Trying to be upbeat about dropping me from the treatment list, Trudy the physiotherapist told me I had "normal" mobility in my right shoulder and "hypermobility" in my left shoulder. What, so normal people can't put their arms behind their back? She said that if I were a professional athlete she'd maybe send me to a surgeon for investigative surgery, but as I'm not then the surgeon would just laugh if she proposed it. Yes, although I wonder if she'd have that attitude if it were her own shoulder that was playing up — or if she were being operated on by a surgeon whose shoulder was like mine? She also tried to put a positive spin on things, asking me what there was about my daily life that I couldn't do because of the shoulder. I can't put my arm behind my back! Ah, but when do I really ever need to do that? What the hell? This is like trying to tell someone that they shouldn't be worried about going blind in one eye because they can do everything with the other eye except that unimportant stereoscopic vision thing. Yes, I can reach high places, I can scratch my spine, I can carry a heavy suitcase — but only with my left arm. I'm not exactly left-handed, either. I wonder if she tells patients who can't move one of their legs that it's OK, they have another one?

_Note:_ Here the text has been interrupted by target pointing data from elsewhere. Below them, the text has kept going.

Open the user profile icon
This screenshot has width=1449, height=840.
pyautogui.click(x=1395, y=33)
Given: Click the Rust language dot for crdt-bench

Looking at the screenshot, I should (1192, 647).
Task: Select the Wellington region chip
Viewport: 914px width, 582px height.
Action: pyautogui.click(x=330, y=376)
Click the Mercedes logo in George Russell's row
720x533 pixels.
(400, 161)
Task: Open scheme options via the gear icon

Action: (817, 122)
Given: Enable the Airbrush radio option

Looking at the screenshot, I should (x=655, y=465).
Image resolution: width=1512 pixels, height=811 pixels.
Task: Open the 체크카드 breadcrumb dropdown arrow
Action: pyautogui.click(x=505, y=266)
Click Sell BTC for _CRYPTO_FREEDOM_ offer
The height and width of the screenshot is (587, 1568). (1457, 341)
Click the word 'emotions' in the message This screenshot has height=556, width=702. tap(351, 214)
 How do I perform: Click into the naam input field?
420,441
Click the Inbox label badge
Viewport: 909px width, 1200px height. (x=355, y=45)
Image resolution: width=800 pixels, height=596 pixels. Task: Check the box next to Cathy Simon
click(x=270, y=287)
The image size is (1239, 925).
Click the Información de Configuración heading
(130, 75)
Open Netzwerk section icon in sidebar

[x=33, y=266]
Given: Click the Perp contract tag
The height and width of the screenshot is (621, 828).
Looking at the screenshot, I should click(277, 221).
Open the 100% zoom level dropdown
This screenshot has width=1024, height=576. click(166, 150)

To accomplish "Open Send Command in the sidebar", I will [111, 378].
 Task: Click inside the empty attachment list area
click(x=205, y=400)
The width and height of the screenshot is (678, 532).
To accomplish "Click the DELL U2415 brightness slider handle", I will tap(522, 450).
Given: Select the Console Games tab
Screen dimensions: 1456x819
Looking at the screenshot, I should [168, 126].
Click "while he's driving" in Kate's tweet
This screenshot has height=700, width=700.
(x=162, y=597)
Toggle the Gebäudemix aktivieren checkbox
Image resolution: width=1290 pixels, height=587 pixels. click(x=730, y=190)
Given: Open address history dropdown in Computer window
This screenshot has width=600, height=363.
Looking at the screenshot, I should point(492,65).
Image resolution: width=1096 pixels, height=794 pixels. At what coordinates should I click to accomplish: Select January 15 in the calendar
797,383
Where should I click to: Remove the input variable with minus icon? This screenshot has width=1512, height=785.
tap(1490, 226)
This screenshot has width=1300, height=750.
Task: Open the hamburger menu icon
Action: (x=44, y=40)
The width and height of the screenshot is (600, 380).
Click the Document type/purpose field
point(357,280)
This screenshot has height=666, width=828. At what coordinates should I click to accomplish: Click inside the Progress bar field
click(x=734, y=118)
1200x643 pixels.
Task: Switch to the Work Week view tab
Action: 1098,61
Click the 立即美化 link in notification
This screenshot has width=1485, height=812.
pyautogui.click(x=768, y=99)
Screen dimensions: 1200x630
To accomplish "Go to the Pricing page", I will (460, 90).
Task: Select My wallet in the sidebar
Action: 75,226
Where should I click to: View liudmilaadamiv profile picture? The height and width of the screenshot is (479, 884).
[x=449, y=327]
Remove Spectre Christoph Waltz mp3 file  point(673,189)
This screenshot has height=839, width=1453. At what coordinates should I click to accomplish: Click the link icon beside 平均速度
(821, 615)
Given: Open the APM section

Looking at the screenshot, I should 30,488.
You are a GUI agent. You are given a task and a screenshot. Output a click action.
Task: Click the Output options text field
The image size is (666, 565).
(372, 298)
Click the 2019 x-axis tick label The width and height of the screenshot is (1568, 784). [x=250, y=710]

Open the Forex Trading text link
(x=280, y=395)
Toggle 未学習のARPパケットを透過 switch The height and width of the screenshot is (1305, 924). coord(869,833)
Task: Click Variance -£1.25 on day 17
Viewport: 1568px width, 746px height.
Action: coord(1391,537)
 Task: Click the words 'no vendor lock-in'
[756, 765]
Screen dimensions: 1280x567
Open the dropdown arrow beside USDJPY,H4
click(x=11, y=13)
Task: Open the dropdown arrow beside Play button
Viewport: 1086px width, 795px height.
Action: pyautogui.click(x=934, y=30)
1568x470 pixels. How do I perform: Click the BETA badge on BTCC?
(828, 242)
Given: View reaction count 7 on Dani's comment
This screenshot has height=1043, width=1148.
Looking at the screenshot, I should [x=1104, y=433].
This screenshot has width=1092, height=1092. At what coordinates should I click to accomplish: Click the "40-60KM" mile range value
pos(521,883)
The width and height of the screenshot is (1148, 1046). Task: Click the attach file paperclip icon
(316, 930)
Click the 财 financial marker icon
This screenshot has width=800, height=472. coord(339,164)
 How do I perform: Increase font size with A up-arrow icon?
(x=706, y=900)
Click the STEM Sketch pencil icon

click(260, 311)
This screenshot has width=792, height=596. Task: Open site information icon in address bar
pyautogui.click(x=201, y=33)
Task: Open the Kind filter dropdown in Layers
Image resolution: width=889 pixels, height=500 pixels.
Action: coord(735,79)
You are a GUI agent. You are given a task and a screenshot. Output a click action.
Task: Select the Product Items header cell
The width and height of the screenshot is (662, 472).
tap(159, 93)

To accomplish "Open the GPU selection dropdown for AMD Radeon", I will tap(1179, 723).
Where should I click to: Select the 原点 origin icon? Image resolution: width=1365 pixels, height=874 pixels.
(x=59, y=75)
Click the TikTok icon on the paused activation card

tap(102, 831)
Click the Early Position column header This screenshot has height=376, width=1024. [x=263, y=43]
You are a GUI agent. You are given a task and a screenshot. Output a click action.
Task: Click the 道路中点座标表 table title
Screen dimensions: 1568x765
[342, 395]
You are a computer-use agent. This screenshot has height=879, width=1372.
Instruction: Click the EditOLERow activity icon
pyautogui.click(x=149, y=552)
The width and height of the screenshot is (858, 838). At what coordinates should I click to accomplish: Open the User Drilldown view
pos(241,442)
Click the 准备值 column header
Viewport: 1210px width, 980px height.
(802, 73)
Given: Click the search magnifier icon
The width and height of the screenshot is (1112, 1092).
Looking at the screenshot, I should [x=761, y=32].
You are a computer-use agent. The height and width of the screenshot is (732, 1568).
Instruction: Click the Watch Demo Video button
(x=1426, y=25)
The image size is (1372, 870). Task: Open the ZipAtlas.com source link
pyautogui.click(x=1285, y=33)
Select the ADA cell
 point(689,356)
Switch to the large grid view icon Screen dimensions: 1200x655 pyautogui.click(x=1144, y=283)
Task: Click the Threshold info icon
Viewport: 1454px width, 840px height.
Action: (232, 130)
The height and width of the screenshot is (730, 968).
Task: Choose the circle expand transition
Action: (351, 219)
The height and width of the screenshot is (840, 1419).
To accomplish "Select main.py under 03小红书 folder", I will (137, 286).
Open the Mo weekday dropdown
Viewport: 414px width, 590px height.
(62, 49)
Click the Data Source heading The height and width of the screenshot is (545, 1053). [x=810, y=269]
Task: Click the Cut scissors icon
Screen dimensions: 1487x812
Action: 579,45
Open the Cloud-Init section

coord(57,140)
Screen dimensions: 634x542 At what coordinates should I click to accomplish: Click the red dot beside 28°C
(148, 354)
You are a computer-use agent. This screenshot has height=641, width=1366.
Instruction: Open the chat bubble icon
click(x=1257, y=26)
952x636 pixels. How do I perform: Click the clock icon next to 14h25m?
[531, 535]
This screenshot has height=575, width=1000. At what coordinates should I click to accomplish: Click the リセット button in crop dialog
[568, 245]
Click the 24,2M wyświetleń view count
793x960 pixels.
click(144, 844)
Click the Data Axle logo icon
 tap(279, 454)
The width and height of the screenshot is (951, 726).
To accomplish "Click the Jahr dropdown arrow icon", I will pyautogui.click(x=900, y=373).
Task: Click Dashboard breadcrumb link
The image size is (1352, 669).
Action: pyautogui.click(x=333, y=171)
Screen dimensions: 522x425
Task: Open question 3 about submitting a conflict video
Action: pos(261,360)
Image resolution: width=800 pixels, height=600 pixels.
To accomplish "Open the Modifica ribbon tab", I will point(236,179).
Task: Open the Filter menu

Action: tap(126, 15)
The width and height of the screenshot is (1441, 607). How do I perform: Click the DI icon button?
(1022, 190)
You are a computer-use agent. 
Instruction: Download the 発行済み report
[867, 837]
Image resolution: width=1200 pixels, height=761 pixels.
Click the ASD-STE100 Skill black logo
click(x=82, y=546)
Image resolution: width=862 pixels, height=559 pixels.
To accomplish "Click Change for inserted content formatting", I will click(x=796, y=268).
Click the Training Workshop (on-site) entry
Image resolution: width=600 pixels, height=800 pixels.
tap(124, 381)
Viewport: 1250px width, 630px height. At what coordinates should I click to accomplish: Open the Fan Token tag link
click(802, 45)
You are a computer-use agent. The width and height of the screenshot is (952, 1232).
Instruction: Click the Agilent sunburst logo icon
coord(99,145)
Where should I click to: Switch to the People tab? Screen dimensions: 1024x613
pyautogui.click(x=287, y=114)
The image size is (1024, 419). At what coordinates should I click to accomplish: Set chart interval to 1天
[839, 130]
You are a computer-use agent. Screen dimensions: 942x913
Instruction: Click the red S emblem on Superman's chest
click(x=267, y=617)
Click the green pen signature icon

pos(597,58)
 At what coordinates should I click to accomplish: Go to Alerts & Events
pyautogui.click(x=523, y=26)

She was quite up front about her lack of expertise in shoulder problems, and said I was welcome to ask for a second opinion. However, that would involve going for private treatment, in which case the expert in this part of Essex is none other than Fiona the physiotherapist, who moonlights in the private sector because the NHS doesn't pay enough. In other words, I'd be paying money to be told once more that I had a frozen shoulder.

I was assured, though, that my problem would be gone in 6 months anyway. When I asked what to do if I still had it in 6 months, she said I wouldn't have it. When I asked what I would do in some strange alternate reality were I to still have it in 6 months there, she said I should come back and hopefully get on someone else's patient list.

Great. 6 months from now is February. The waiting list is so long that if I want to come back in February, I'll have to ask my GP to put my name down by October, which he's hardly likely to do given that I've only just finished treatment.

I know it sounds as if I'm trashing Trudy the physiotherapist here, but actually she's pretty good. My shoulder is way, way better than it was when I first visited, and if I'd been offered what I have now at the start then I'd have taken it with glee. I'd certainly be happy for her to do physiotherapy on me again. It's just that the core problem with my shoulder is still there, and unless it gets fixed then everything is going to go back to how it was before treatment began. I'm also not looking forward to spending the rest of my days dismissing pain interrupts from the muscles (which will surely only get worse as I get older). Other than having teeth removed, this is the first "you've got this for the rest of your life" medical thing I've had.